For months now, speculators have been wondering whether the buyers – Fortress Investment Group LLC and Centerbridge Partners L.P. – will find the necessary cash during the current credit crunch to pay each shareholder $67 per share.
As word of a weakening economy has spread, Penn National’s share price has dropped. On Monday, it closed at $44.04
There was similar concern about Harrah’s Entertainment Inc. as the closing date of its takeover by the partnership of Apollo Investments and Texas Pacific Group but that buyout was accomplished without incident.
Still investment advisers keep pointing to the many gaming projects that have been put on hold and cancelled completely because of the lack of funding.
Respected Deutsche Bank analyst Andrew Zarnett recently was quoted as saying, "The credit markets are temporarily closed. That doesn’t mean you can’t raise money if you’re willing to pay a very high rate of interest. But on anything at a reasonable rate, now wouldn’t be the time."
Followers of the company who have studied the buyout agreement point out that Fortress and Centerbridge have their financing in place with both Wachovia and Deutsche Bank. But if they decide to walk away, they must pay a breakup fee of $200 million.

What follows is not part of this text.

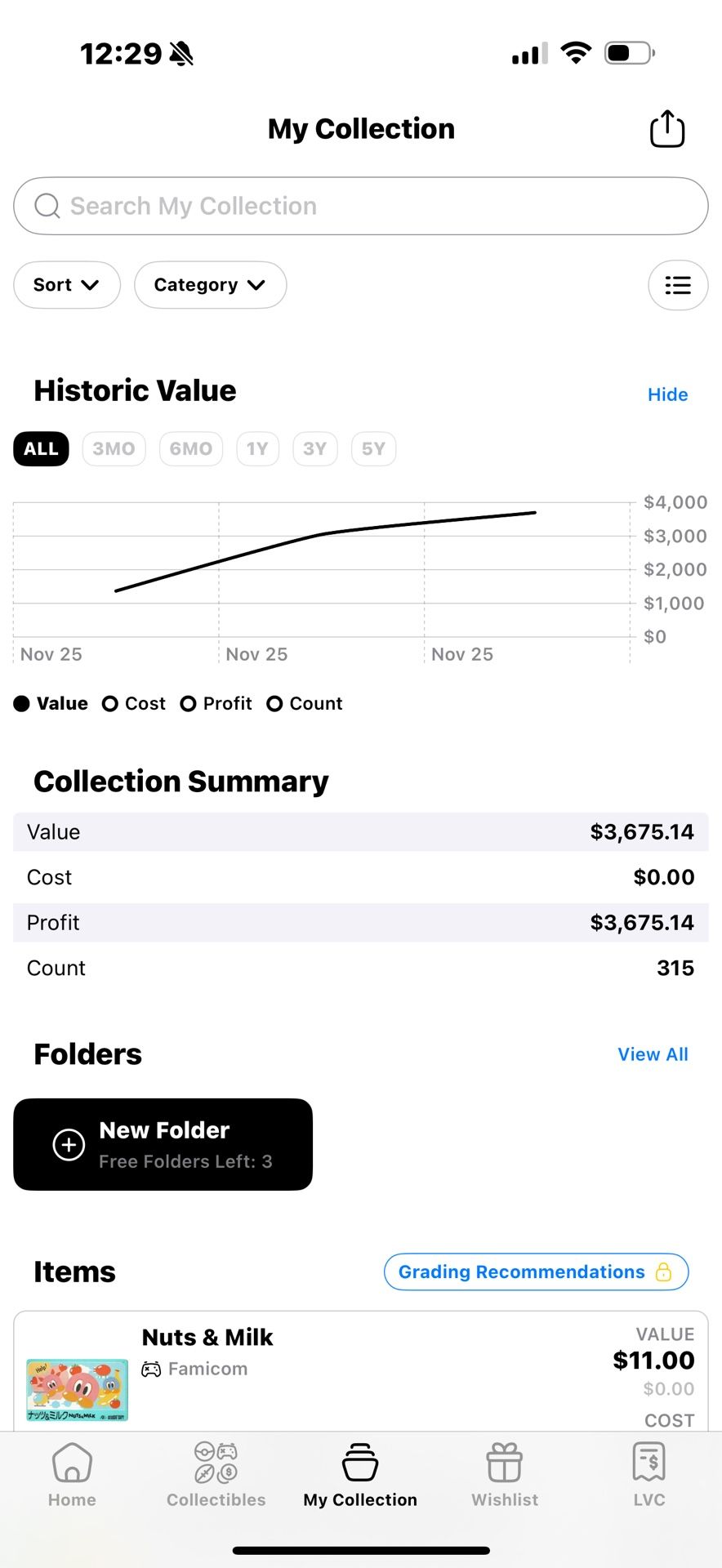Select the Cost radio option
Screen dimensions: 722x1568
(110, 704)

And although the $67 per share offer is a far cry from the current trading value of the shares, it has been noted that the acquirers can go to the open market and buy shares at the lesser price, thus reducing the amount they will have to pay at closing.
The agreement requires that if the deal does not close on June 15 the buyers must add a few pennies per share per day for each day beyond that date.